Кестрель наклонилась и провела пальцем по крану и трубе, подведенной к ванне. В домах, построенных гэррани, тоже имелся водопровод, но он использовался в основном для фонтанов. А вот императорский дворец весь был пронизан множеством труб, по которым вода, теплая благодаря термальным источникам в глубине горы и дополнительно подогретая с помощью печи, поступала даже на верхние этажи. Эту систему изобрела та же женщина, что построила столичные каналы, — главный императорский инженер-гидротехник.
Через день после того, как Арин уехал, Тенсен попросил Кестрель добыть новые сведения.
— Главный инженер, — сказал он. — Она оказала императору какую-то услугу.

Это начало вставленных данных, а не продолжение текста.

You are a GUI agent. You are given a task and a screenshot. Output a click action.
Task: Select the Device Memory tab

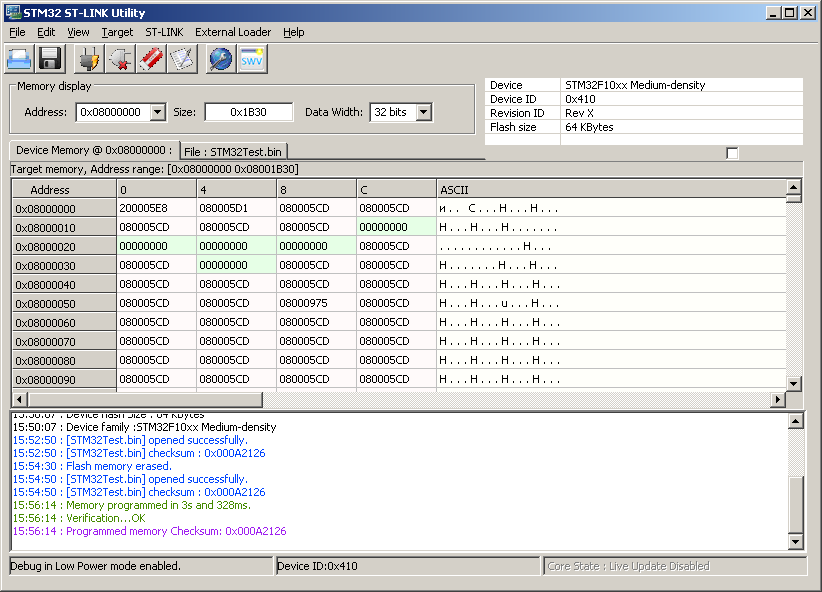pyautogui.click(x=94, y=150)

Вы можете выяснить какую?
Труба, которая уходила от ванны в пол, была еще теплой. Кестрель нехотя убрала руку, подошла к витражу и остановилась там, освещенная разноцветными лучами: вот голубое пятно, вот розовое. Она открыла задвижку и распахнула окно. В ванную хлынул белый дневной свет и свежий воздух. Ветер подсказывал, что время неумолимо мчится вперед: скоро придет тепло, все покроется зеленью, зацветут цветы, с деревьев начнет сыпаться пыльца.
Приближалась весна.
23
На шестые сутки пути морская болезнь отступила. Вечером облака разошлись, в небе зажглись похожие на снежинки звезды. Корабль дрейфовал.

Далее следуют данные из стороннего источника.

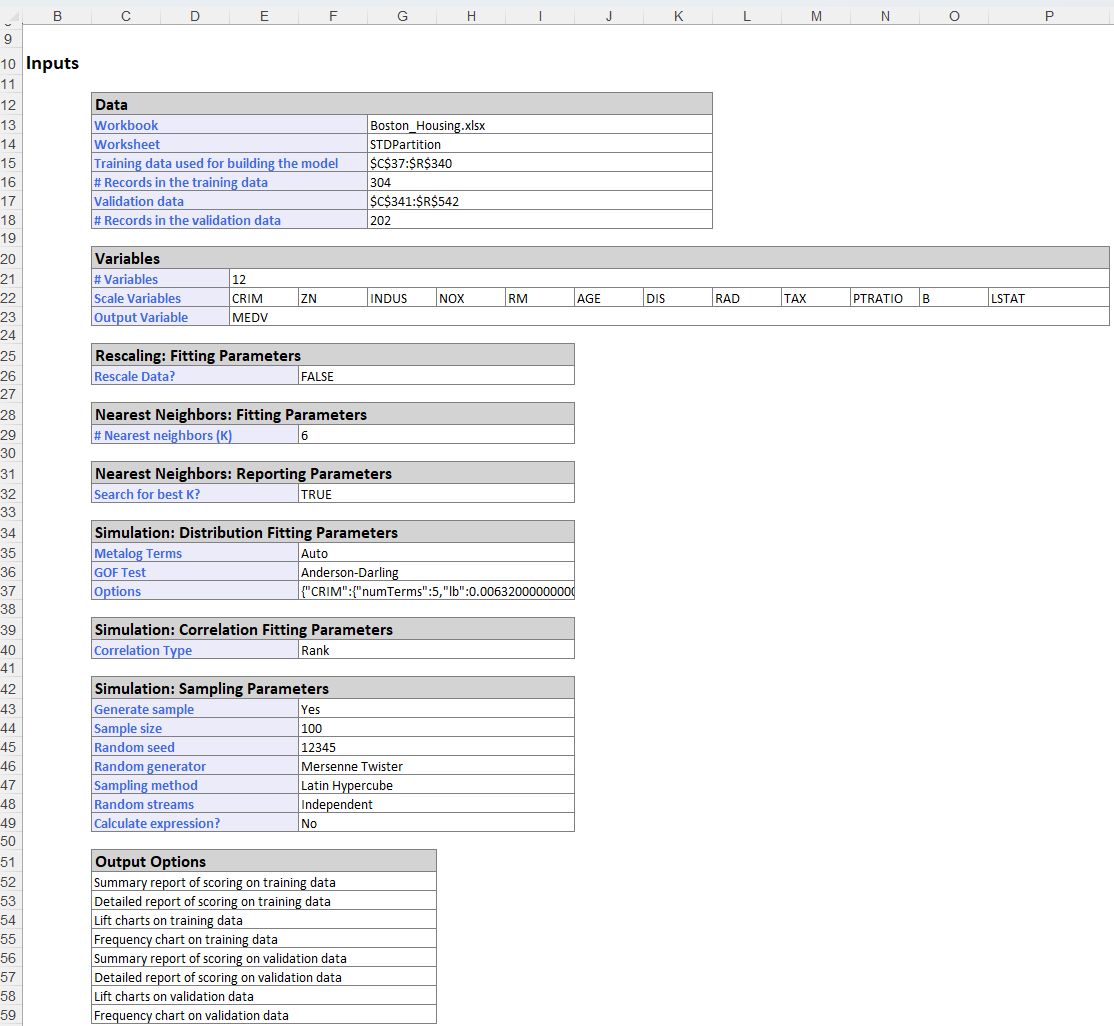Click the STDPartition worksheet value cell
The image size is (1114, 1026).
[540, 144]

Арин стоял на палубе, держа в руках кинжал Кестрель. Он все-таки решил взять клинок с собой. Это оружие, омытое его кровью, принадлежало теперь Арину. По крайней мере, так ему тогда показалось. Арин убрал кинжал в ножны, запрокинул голову и уставился на широкую звездную полосу — словно кто-то размазал блестки по небесному своду.